== Segment start ==

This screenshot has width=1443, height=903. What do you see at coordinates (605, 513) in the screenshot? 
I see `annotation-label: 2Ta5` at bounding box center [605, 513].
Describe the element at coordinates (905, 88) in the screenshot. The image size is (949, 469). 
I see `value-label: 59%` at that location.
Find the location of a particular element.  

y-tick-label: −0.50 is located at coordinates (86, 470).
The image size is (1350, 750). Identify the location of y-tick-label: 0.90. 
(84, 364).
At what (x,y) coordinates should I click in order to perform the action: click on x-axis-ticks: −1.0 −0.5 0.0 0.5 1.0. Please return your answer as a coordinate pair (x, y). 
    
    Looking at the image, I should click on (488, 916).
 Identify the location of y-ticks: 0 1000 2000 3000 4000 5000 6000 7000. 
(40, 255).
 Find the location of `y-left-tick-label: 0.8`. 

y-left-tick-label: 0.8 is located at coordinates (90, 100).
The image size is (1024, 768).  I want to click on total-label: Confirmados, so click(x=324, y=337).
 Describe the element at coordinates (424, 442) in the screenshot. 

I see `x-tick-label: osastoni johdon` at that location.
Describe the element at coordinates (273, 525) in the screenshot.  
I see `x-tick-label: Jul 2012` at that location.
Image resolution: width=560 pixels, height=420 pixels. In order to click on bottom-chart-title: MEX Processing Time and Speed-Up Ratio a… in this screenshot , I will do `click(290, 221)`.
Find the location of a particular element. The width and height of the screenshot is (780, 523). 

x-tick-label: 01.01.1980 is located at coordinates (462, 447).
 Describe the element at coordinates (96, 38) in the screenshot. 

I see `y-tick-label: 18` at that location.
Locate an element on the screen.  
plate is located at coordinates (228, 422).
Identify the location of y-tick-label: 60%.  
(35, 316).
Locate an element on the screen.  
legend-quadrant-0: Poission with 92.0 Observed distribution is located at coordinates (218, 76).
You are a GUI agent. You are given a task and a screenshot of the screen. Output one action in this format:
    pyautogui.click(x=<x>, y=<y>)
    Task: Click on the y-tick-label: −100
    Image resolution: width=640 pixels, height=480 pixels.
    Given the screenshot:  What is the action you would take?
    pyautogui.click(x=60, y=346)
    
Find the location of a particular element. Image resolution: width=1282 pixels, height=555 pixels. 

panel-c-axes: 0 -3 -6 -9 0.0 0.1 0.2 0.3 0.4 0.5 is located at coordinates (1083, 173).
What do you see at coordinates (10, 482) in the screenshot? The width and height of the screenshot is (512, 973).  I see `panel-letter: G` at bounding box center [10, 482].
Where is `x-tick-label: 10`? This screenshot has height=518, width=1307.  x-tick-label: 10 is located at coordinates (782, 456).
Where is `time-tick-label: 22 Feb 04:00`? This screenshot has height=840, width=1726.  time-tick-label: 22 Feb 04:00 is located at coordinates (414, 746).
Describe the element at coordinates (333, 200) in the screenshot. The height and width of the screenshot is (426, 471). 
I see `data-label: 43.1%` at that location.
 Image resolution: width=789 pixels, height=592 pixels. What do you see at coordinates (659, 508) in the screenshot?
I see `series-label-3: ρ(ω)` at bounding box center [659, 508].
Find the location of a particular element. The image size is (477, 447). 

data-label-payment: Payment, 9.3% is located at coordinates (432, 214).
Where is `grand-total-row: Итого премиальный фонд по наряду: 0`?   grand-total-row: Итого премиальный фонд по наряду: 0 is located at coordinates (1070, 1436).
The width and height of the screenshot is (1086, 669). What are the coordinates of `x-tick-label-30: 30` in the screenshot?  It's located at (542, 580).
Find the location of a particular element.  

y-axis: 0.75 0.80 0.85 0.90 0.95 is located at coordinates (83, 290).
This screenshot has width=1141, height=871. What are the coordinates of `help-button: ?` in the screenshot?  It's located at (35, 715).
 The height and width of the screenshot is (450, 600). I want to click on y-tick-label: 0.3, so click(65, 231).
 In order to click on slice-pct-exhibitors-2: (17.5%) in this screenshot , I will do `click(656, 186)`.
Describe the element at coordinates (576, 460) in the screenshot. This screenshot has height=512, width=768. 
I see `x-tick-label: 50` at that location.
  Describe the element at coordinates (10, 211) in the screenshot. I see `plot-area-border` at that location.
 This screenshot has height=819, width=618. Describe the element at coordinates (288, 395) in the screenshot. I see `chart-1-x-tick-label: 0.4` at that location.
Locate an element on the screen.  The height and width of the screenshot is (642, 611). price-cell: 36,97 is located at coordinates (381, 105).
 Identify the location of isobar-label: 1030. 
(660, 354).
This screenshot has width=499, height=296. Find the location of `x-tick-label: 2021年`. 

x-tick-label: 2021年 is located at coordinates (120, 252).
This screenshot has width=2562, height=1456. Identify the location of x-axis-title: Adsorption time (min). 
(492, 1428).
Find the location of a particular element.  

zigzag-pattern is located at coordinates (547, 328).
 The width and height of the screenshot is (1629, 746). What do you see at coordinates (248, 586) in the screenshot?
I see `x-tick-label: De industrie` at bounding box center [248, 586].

== Segment end ==

» WHAT YOU HAVE TO DO: Copy all of the lines above word for word, with nothing changed.

» SOLVED PROBLEM:
This screenshot has width=1443, height=903. What do you see at coordinates (605, 513) in the screenshot? 
I see `annotation-label: 2Ta5` at bounding box center [605, 513].
Describe the element at coordinates (905, 88) in the screenshot. The image size is (949, 469). 
I see `value-label: 59%` at that location.
Find the location of a particular element.  

y-tick-label: −0.50 is located at coordinates (86, 470).
The image size is (1350, 750). Identify the location of y-tick-label: 0.90. 
(84, 364).
At what (x,y) coordinates should I click in order to perform the action: click on x-axis-ticks: −1.0 −0.5 0.0 0.5 1.0. Please return your answer as a coordinate pair (x, y). 
    
    Looking at the image, I should click on (488, 916).
 Identify the location of y-ticks: 0 1000 2000 3000 4000 5000 6000 7000. 
(40, 255).
 Find the location of `y-left-tick-label: 0.8`. 

y-left-tick-label: 0.8 is located at coordinates (90, 100).
The image size is (1024, 768).  I want to click on total-label: Confirmados, so click(x=324, y=337).
 Describe the element at coordinates (424, 442) in the screenshot. 

I see `x-tick-label: osastoni johdon` at that location.
Describe the element at coordinates (273, 525) in the screenshot.  
I see `x-tick-label: Jul 2012` at that location.
Image resolution: width=560 pixels, height=420 pixels. In order to click on bottom-chart-title: MEX Processing Time and Speed-Up Ratio a… in this screenshot , I will do `click(290, 221)`.
Find the location of a particular element. The width and height of the screenshot is (780, 523). 

x-tick-label: 01.01.1980 is located at coordinates (462, 447).
 Describe the element at coordinates (96, 38) in the screenshot. 

I see `y-tick-label: 18` at that location.
Locate an element on the screen.  
plate is located at coordinates (228, 422).
Identify the location of y-tick-label: 60%.  
(35, 316).
Locate an element on the screen.  
legend-quadrant-0: Poission with 92.0 Observed distribution is located at coordinates (218, 76).
You are a GUI agent. You are given a task and a screenshot of the screen. Output one action in this format:
    pyautogui.click(x=<x>, y=<y>)
    Task: Click on the y-tick-label: −100
    Image resolution: width=640 pixels, height=480 pixels.
    Given the screenshot:  What is the action you would take?
    pyautogui.click(x=60, y=346)
    
Find the location of a particular element. Image resolution: width=1282 pixels, height=555 pixels. 

panel-c-axes: 0 -3 -6 -9 0.0 0.1 0.2 0.3 0.4 0.5 is located at coordinates (1083, 173).
What do you see at coordinates (10, 482) in the screenshot? The width and height of the screenshot is (512, 973).  I see `panel-letter: G` at bounding box center [10, 482].
Where is `x-tick-label: 10`? This screenshot has height=518, width=1307.  x-tick-label: 10 is located at coordinates (782, 456).
Where is `time-tick-label: 22 Feb 04:00`? This screenshot has height=840, width=1726.  time-tick-label: 22 Feb 04:00 is located at coordinates (414, 746).
Describe the element at coordinates (333, 200) in the screenshot. The height and width of the screenshot is (426, 471). 
I see `data-label: 43.1%` at that location.
 Image resolution: width=789 pixels, height=592 pixels. What do you see at coordinates (659, 508) in the screenshot?
I see `series-label-3: ρ(ω)` at bounding box center [659, 508].
Find the location of a particular element. The image size is (477, 447). 

data-label-payment: Payment, 9.3% is located at coordinates (432, 214).
Where is `grand-total-row: Итого премиальный фонд по наряду: 0`?   grand-total-row: Итого премиальный фонд по наряду: 0 is located at coordinates (1070, 1436).
The width and height of the screenshot is (1086, 669). What are the coordinates of `x-tick-label-30: 30` in the screenshot?  It's located at (542, 580).
Find the location of a particular element.  

y-axis: 0.75 0.80 0.85 0.90 0.95 is located at coordinates (83, 290).
This screenshot has width=1141, height=871. What are the coordinates of `help-button: ?` in the screenshot?  It's located at (35, 715).
 The height and width of the screenshot is (450, 600). I want to click on y-tick-label: 0.3, so click(65, 231).
 In order to click on slice-pct-exhibitors-2: (17.5%) in this screenshot , I will do `click(656, 186)`.
Describe the element at coordinates (576, 460) in the screenshot. This screenshot has height=512, width=768. 
I see `x-tick-label: 50` at that location.
  Describe the element at coordinates (10, 211) in the screenshot. I see `plot-area-border` at that location.
 This screenshot has height=819, width=618. Describe the element at coordinates (288, 395) in the screenshot. I see `chart-1-x-tick-label: 0.4` at that location.
Locate an element on the screen.  The height and width of the screenshot is (642, 611). price-cell: 36,97 is located at coordinates (381, 105).
 Identify the location of isobar-label: 1030. 
(660, 354).
This screenshot has width=499, height=296. Find the location of `x-tick-label: 2021年`. 

x-tick-label: 2021年 is located at coordinates (120, 252).
This screenshot has width=2562, height=1456. Identify the location of x-axis-title: Adsorption time (min). 
(492, 1428).
Find the location of a particular element.  

zigzag-pattern is located at coordinates (547, 328).
 The width and height of the screenshot is (1629, 746). What do you see at coordinates (248, 586) in the screenshot?
I see `x-tick-label: De industrie` at bounding box center [248, 586].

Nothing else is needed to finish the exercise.